### EXERCISE OBJECTIVE
Among the entries below, find the lines holding "each" and copy them.

### GIVEN RECORDS
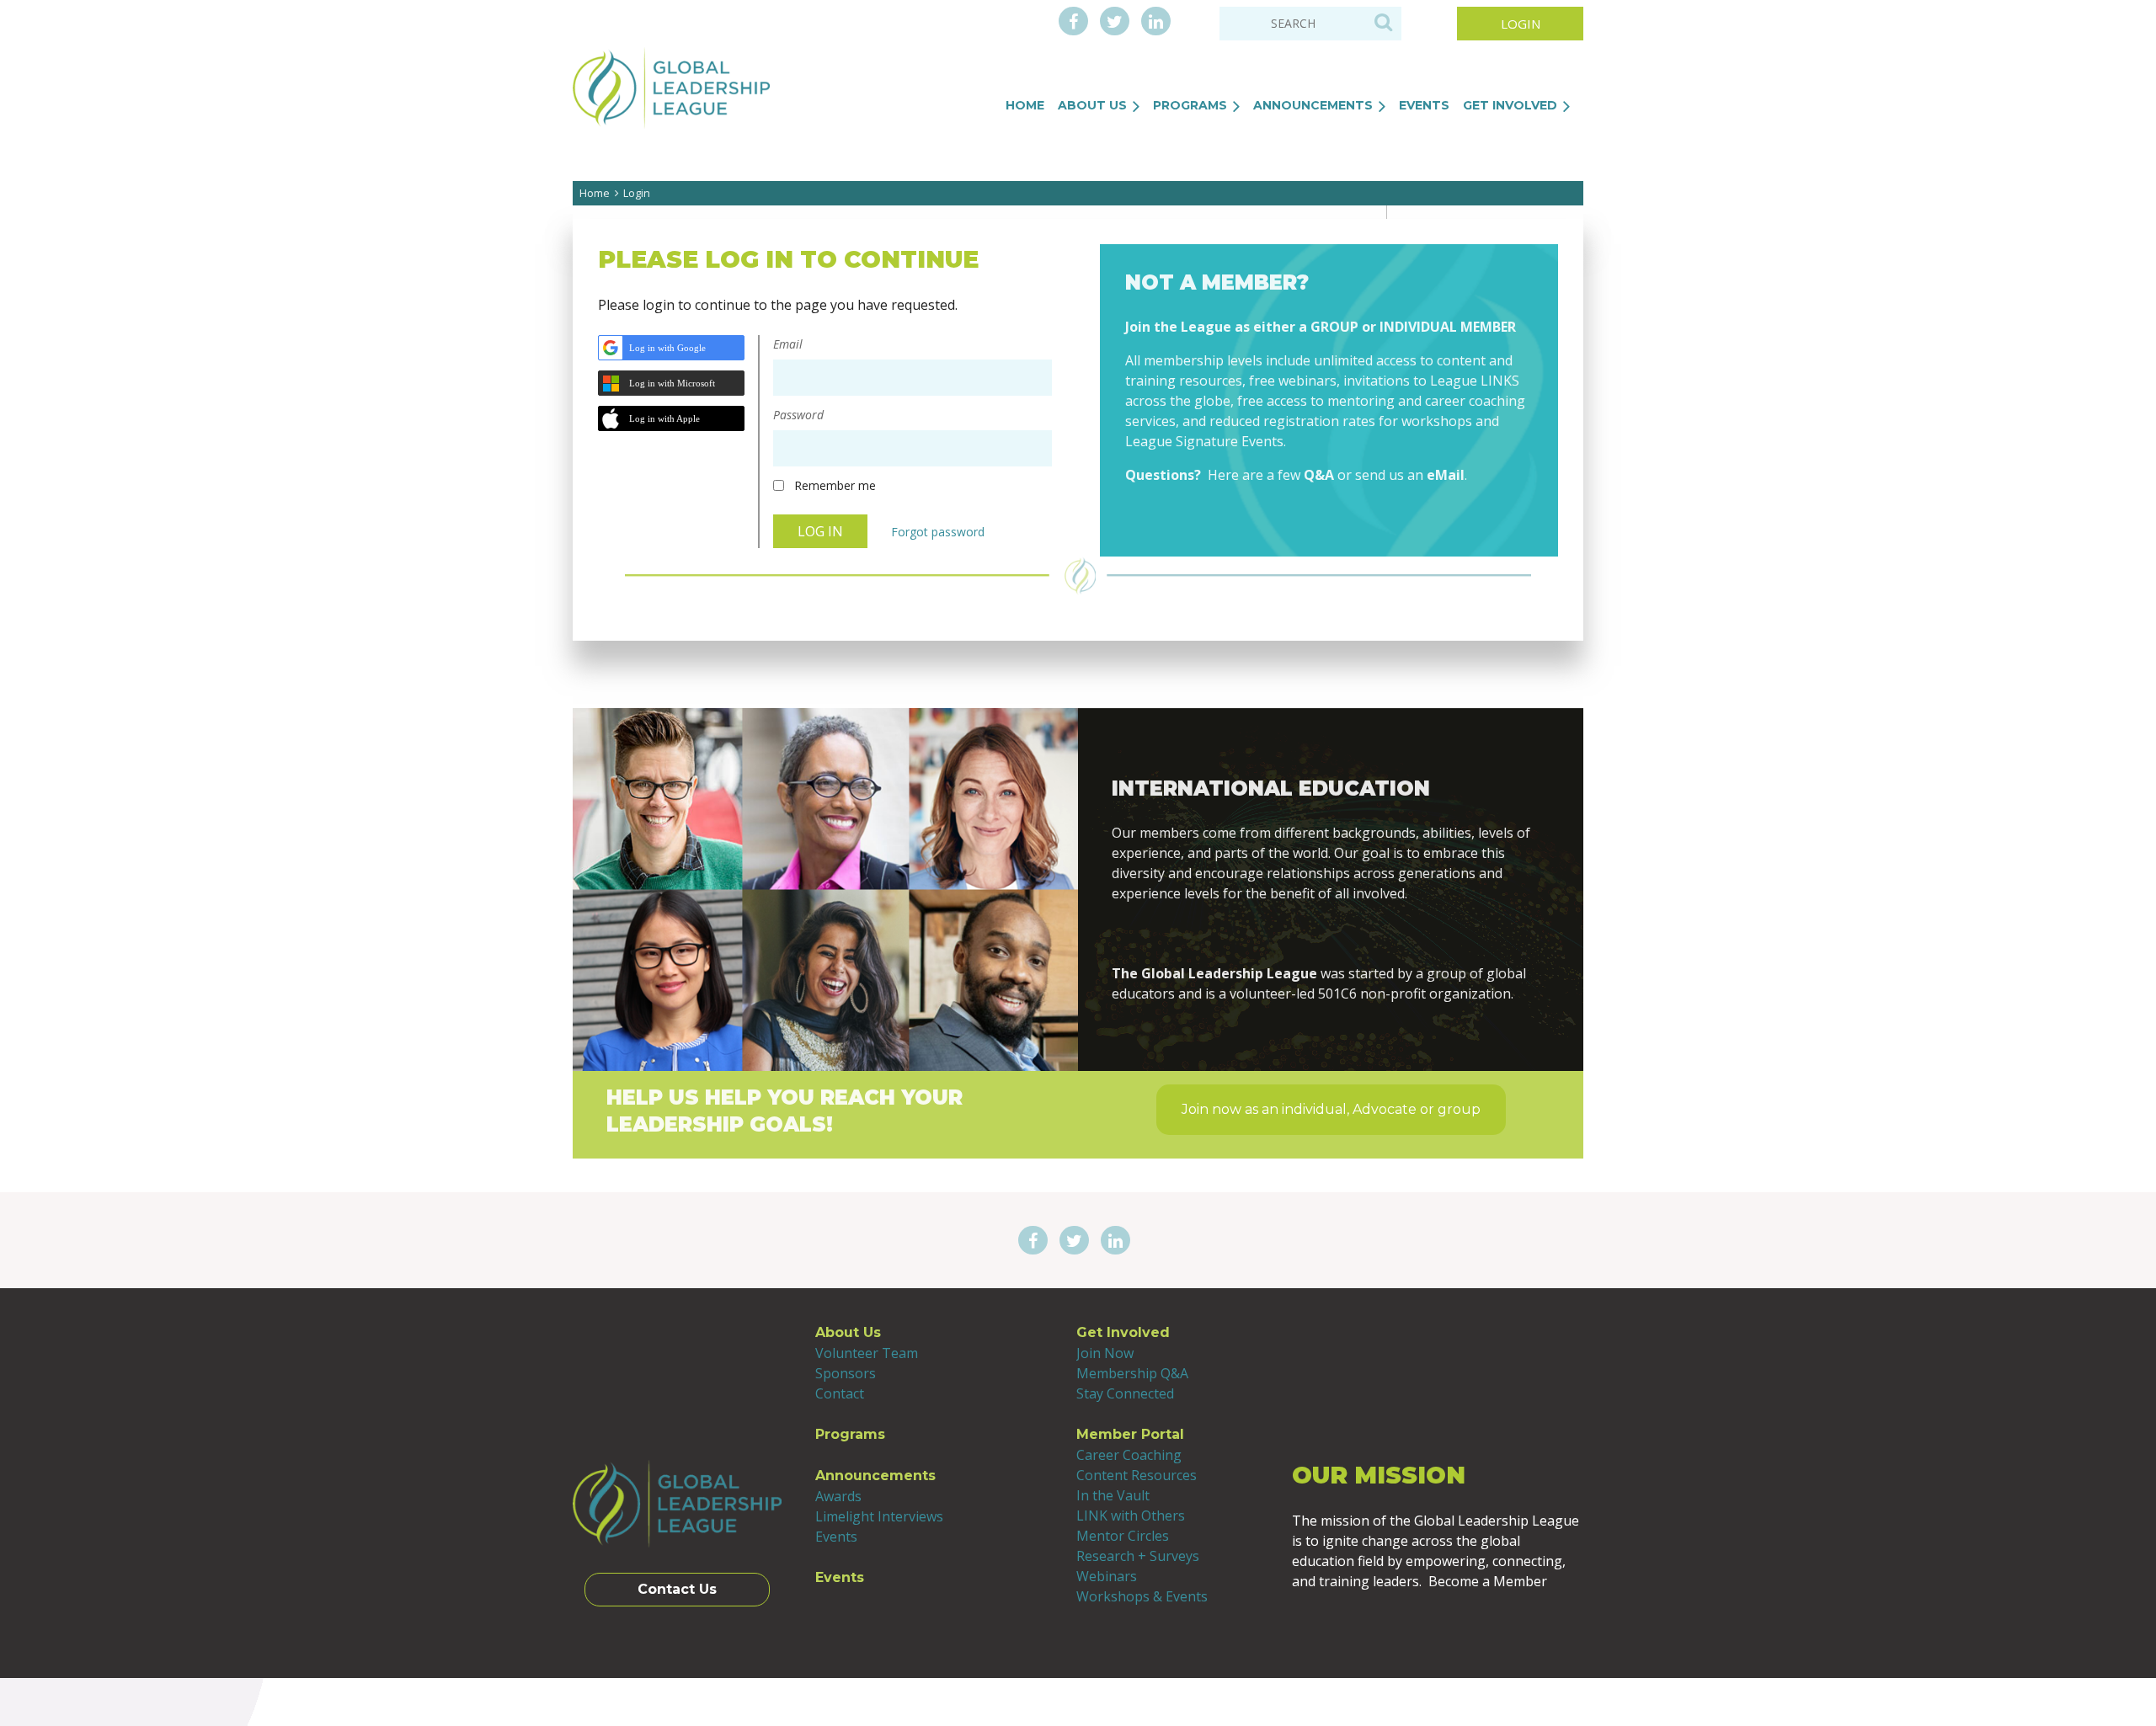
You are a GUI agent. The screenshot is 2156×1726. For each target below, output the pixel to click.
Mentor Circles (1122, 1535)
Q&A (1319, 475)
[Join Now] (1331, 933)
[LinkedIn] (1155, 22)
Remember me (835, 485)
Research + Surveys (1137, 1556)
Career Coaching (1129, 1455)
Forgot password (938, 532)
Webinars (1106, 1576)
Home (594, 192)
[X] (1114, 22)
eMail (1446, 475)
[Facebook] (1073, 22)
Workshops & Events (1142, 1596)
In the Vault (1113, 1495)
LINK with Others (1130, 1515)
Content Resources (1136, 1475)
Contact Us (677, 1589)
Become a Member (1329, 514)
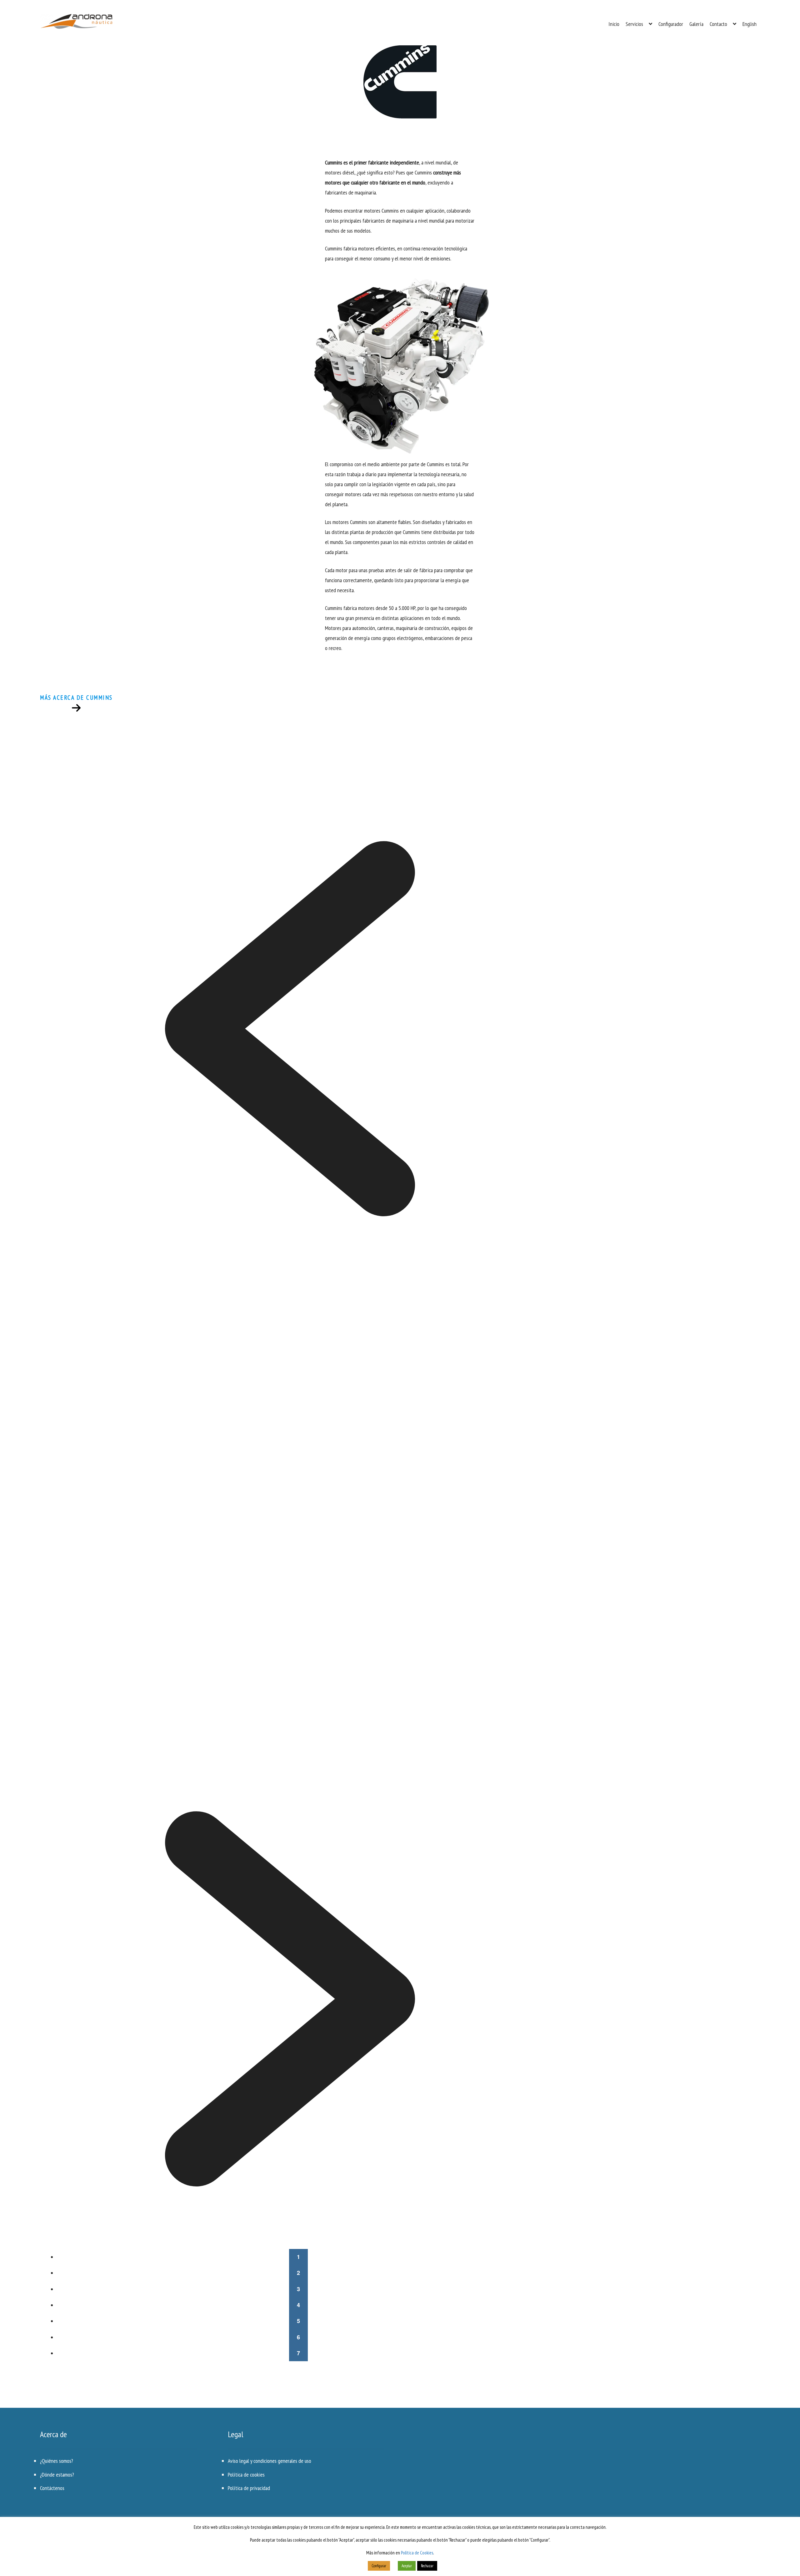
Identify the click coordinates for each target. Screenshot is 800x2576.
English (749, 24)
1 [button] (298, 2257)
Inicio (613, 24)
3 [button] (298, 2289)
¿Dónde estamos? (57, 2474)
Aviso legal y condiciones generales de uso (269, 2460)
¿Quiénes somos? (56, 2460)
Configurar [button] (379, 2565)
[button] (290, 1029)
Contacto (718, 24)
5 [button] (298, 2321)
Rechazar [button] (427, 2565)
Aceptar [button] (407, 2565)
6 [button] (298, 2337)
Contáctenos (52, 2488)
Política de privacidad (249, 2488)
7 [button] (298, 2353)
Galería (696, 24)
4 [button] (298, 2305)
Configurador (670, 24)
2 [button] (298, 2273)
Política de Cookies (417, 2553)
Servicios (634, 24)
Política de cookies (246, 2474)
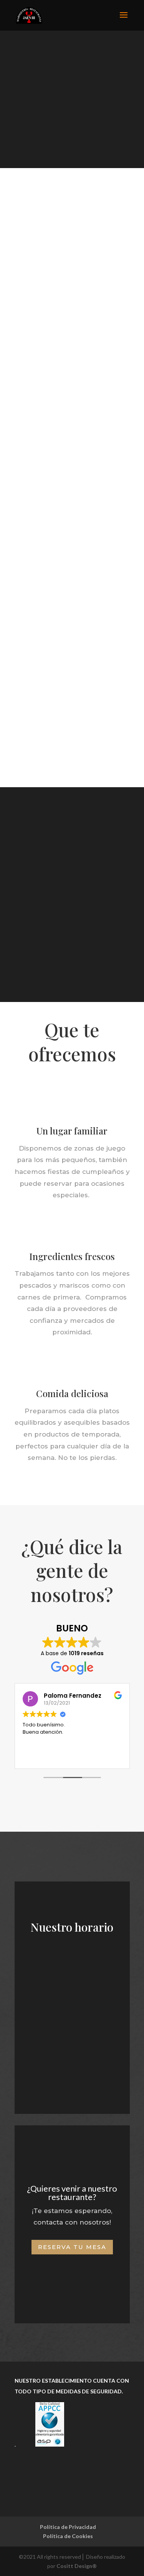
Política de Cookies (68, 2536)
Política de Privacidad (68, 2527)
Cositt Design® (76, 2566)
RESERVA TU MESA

### ANSWER SPACE
You are a GUI agent. The screenshot is 2156×1726. For each target below, output the pixel to click.
Identify the click coordinates for each target. Screenshot is 800x2576.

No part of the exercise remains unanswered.